• Task item
Decide whether each statement agrees with the write-up below on the XP boot volume repair. Answer yes or no for each, quoting the words of the text that settle it.
(a) The hard drive was a 160GB Samsung SATA drive.
(b) MHDD works only with drives from a single manufacturer.
(c) The computer's Windows updates were current.

*** Opening Page excerpt ***

SOLVED – XP Blue Screen Unmountable Boot Volume Cannot Be Fixed By CHKDSK
The computer was a Dell Dimension E510 with 1GB of RAM running Windows XP Media Center 2005, essentially what was a fairly top of the line computer four years ago.
It passed memory diagnostics, however, every single hard drive test run on it failed. The hard drive was a Samsung 160GB SATA 3.5 inch. Drive fitness test (DFT), seatools, and the test on the special hidden diagnostic partition all returned the same thing – just one error found, and it cannot be repaired, or it is unrepairable.
In addition, the computer would boot off of a Windows PE CD into the windows environment and allow us to browse the file system on the hard drive which appeared to be intact. This also was confirmation that the file tables were in good order.
Therefore the conclusion of the diagnostics regarding the inability to boot was that there was just one bad sector which happened to be in just the right place so as to make windows freak out while booting. In addition, a single bad sector is not considered to be an imminent sign of total drive failure much the same way a single dead pixel on an LCD screen does not suddenly make you think the whole display is going to suddenly die.
The resolution was to repair the bad sector with MHDD, a CD bootable generic hard drive test and repair utility. MHDD runs at a DOS command prompt level. Unlike other drive test utlities provided by manufacturers which do not work with other brands of hard drives, MHDD is not brand-specific at all and can repair a wide variety of hard drives which only have a limited number of bad sectors.
The repair is done through a process called remapping. Essentially every hard drive has some reserved, unused sectors available for this very reason. The bad sector is swapped out with one of the reserve sectors inside the firmware of the drive so when it reads or writes to that sector, it physically reads from or writes to the reserve area instead of the portion of the disk which has become unusable, hence the bad sector.
After MHDD performed the remapping of the bad sector, then CHKDSK was run to repair any file system inconsistencies, and bingo! the computer now boots again and without any apparent data loss at all.
On a side note, a standard tune-up was also very necessary. The computer mentioned above also was running three different anti-virus programs simeltaneously, in addition to palm pilot, iphone, and blackberry syncing software, a couple different memory resident printer drivers, and and some kind of always-running voice dictation software. Internet explorer cache sizes were set to a huge 1024MB, windows updates were not current, system restore was gobbling up 17GB of drive space, and all told there was a significant amount of file fragmentation too.
After resolving those issues as well, the computer was left running far better and much more reliable than it was when we had started working on it.

*** Closing Page excerpt ***
*** Opening Dataset content ***

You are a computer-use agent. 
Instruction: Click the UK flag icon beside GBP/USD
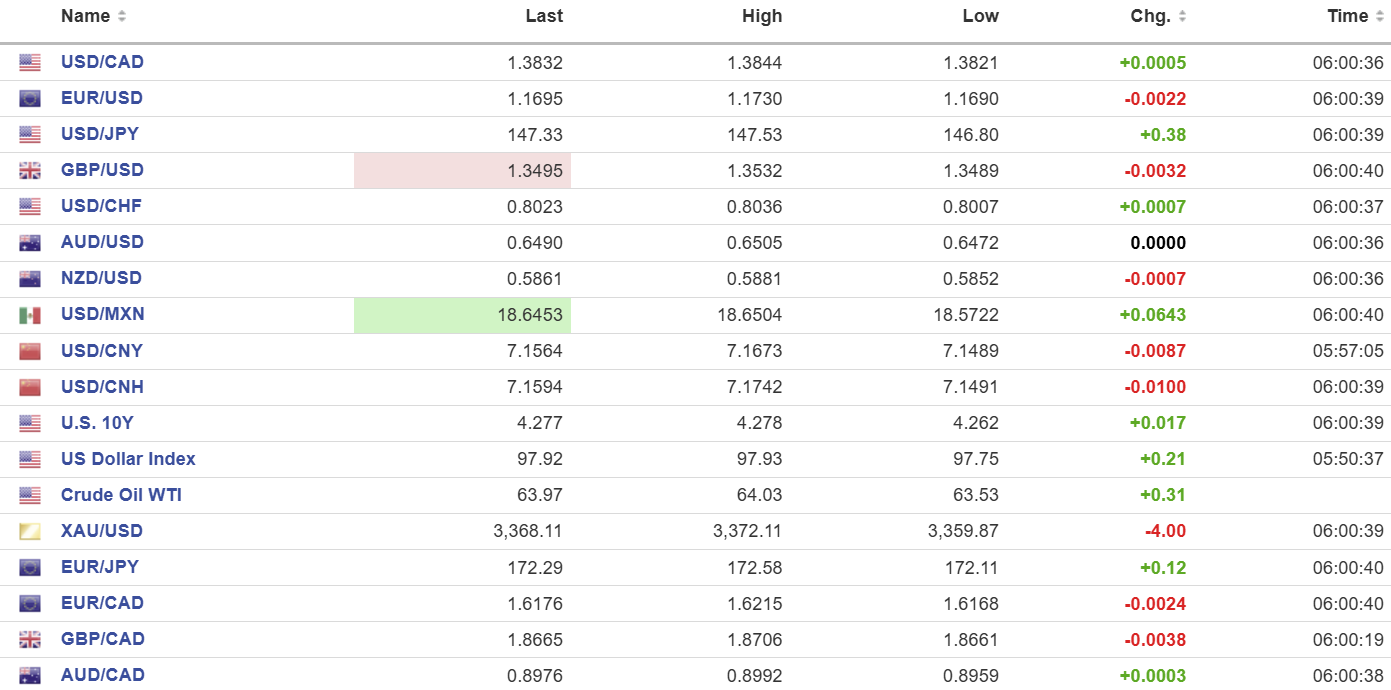tap(30, 171)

*** Closing Dataset content ***

• Result of this task
(a) Yes: "The hard drive was a Samsung 160GB SATA 3.5 inch."
(b) No: "MHDD is not brand-specific at all"
(c) No: "windows updates were not current"